A lot of the code in airflow-dbt-python is required to provide a wrapper for dbt, as dbt only provides a CLI interface. There are ongoing efforts to provide a dbt library, which would significantly simplify our codebase. As of the time of development, these efforts are not in a state where they can be used by us, but we can keep an eye out for the future.

Most of the code used to adapting dbt can be found in the utilities module, as some of our features require that we break some assumptions dbt makes when initializing. For example, we need setup dbt to access project files stored remotely, or intiailize all profile settings from an Airflow Connection.

dbt operators

airflow-dbt-python provides one operator per dbt task: for example, DbtRunOperator can be used to execute a dbt run command, as if running dbt run ... in the CLI.

dbt hooks

airflow-dbt-python provides a DbtHook to abstract all interactions with dbt. The main method of DbtHook operators should be calling is DbtHook.run_dbt_task which takes any dbt command as it’s first argument, and any configuration parameters keyword arguments. This hook abstracts interactions with dbt, including:

  • Setting up a temporary directory for dbt execution. * Potentially downloading files from a dbt remote into this directory.

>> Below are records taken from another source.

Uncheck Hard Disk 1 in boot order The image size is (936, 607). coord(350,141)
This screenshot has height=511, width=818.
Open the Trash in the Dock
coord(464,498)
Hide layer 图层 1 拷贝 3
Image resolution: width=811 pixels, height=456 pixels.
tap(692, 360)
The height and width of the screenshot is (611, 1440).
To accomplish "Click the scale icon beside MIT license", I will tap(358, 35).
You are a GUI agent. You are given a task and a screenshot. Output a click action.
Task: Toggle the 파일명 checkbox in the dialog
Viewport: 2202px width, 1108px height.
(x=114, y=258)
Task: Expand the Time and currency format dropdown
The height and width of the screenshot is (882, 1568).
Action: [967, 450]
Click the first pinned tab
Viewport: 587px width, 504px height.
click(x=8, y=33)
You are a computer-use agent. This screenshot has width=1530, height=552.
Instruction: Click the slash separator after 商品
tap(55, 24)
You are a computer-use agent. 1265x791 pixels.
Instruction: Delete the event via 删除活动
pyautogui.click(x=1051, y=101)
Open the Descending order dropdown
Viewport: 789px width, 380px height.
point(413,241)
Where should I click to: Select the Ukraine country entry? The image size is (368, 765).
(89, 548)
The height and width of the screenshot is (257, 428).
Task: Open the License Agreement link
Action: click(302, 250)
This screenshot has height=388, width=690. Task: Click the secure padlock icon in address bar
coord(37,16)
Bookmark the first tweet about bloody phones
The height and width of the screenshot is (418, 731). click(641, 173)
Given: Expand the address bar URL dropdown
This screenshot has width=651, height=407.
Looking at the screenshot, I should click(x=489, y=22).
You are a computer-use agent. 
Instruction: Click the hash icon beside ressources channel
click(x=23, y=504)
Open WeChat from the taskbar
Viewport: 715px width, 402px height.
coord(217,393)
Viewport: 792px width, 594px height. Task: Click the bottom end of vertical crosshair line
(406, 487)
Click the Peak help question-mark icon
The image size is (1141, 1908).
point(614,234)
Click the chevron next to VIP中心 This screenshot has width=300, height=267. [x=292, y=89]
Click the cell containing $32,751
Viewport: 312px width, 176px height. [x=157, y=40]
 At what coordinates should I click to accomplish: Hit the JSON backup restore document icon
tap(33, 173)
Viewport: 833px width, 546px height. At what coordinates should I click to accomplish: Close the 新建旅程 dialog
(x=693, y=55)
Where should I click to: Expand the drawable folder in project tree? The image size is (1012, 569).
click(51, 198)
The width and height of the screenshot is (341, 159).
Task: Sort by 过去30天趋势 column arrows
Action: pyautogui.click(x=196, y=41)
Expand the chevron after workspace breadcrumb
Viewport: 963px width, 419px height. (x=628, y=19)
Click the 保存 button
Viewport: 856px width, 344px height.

  • Using Airflow connections to configure dbt connections (“targets” as these connections are found in profiles.yml).

  • Initializing a configuration for dbt with parameters provided. * Includes configuring dbt logging.

Temporary directories ensure task independence

Airflow executes tasks independent of one another: even though downstream and upstream dependencies between tasks exist, the execution of an individual task happens entirely independently of any other task execution (see: Tasks Relationships).

In order to respect this constraint, airflow-dbt-python hooks run each dbt command in a temporary and isolated directory:

  1. Before execution, all the relevant dbt files are downloaded from supported remotes.

  2. After execution, any resulting artifacts are uploaded back to supported remotes (if configured).

This ensures dbt can work with any Airflow deployment, including most production deployments running Remote Executors that do not guarantee any files will be shared between tasks, since each task may run in a completely different worker.

dbt remote hooks

dbt remote hooks implement a simple interface to communicate with dbt remotes. A dbt remote can be any external storage that contains a dbt project and potentially also a profiles.yml file for example: an AWS S3 bucket or a GitHub repository. See the reference for a list of which remotes are currently supported.

Implementing the DbtRemoteHook interface

Supporting a new remote to store dbt files requires implementing the DbtRemoteHook interface. There are only two methods in the interface: DbtRemoteHook.download and DbtRemoteHook.upload.